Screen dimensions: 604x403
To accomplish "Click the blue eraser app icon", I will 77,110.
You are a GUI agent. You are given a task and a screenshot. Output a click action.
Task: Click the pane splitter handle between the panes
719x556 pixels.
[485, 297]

■ THE PROBLEM ■
A faithful transcription of all the material is what this exercise calls for.

■ SOLUTION FOR THIS PROBLEM ■
Screen dimensions: 604x403
To accomplish "Click the blue eraser app icon", I will 77,110.
You are a GUI agent. You are given a task and a screenshot. Output a click action.
Task: Click the pane splitter handle between the panes
719x556 pixels.
[485, 297]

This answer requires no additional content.